What I understand is that when printing, you want to set the white point to 95% brightness and the black point to 5% brightness.  This allows details to remain in the lightest and darkest areas--so that parts of the image are not just the white paper or solid black ink.  What an instructor in school also told me (at least 7 years ago when digital photography was assertively taking over darkrooms) was that: "in darkroom printing you would never have pure white on the paper since a small amount of light would still reach the white areas.  So by setting the output brightness down a touch, you mimic the native aesthetic of darkroom printing; and that is what people are used to seeing."  

My questions surround printing to chromogenic prints.  I use White House Custom Color where they use light printers to make traditional chemical prints.

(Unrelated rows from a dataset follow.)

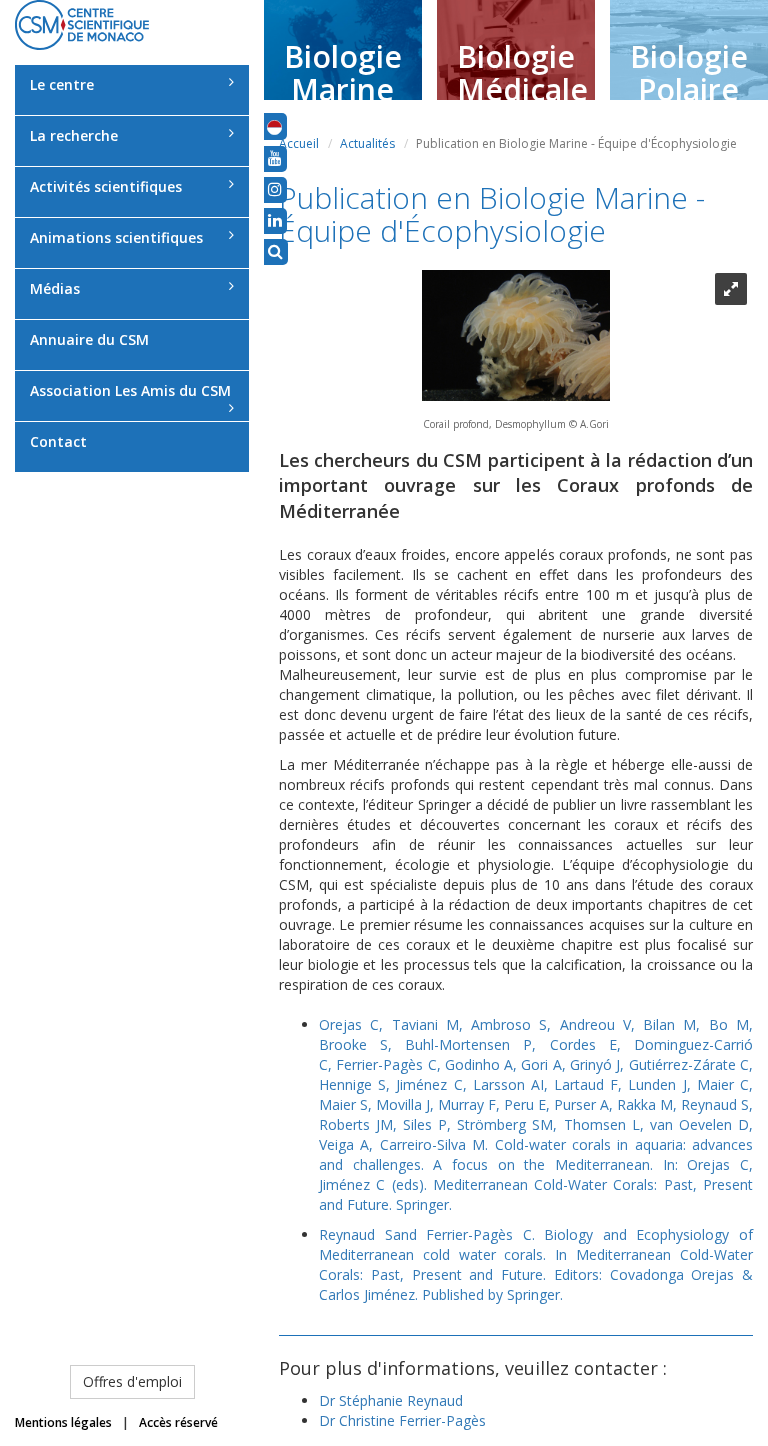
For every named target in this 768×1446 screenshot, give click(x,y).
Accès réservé (178, 1422)
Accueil (299, 143)
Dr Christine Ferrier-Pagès (402, 1420)
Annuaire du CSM (89, 339)
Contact (58, 441)
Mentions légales (63, 1422)
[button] (274, 126)
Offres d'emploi (132, 1381)
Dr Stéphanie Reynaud (391, 1400)
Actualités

1. Do I need to worry about the above issues?  They seem like they might be only native to printers that spread ink.  Are the light printers "tight" enough to allow pure white to exist in a print?

2. If they do have the same issues, does anyone have any tips to make the prints not look like sh*t.  I've had to adjust the white point on many prints to WHCC to create seperation, because I've wanted a pure white border, and the background of the print was a (255,255,255) white.  But when I adjust the white point, the print loses contrast; I can never get it looking as good as it was before the white point adjustment.  I never bother with the black point, maybe that's an issue, but it doesn't seem like it would be.

3. I'd appreciate any other tips for printing to chromogenic.

Thanks, everyone.

Kevin


-------

I feel like I don't contribute enough here, but ask a lot of questions.  So if anyone reading this is wondering how to find and set the white point and black point in PS, here it is:






Use the 'Threshold' adjust layer, and move the slider to '0' to find black and 
'255' to find white.  With the eye dropper tool, hold down the 'shift' key to set down markers.  




Erase the Threshold layer.  Create a 'Curves' adjustment layer and double click the white eye dropper.  This will bring up the dialog box that is hovering over the canvas in the above example.  Set the 'B' or brightness to '95' (percent) then click on the marker that you set in a white area.  Now do the same with the black eye dropper but instead set the 'B' to 5 and click the marker you set in a black area.

I've also seen this technique use to color balance photos by taking an extra step and setting the gray eyedropper to a midtone neutral point in the image.


----------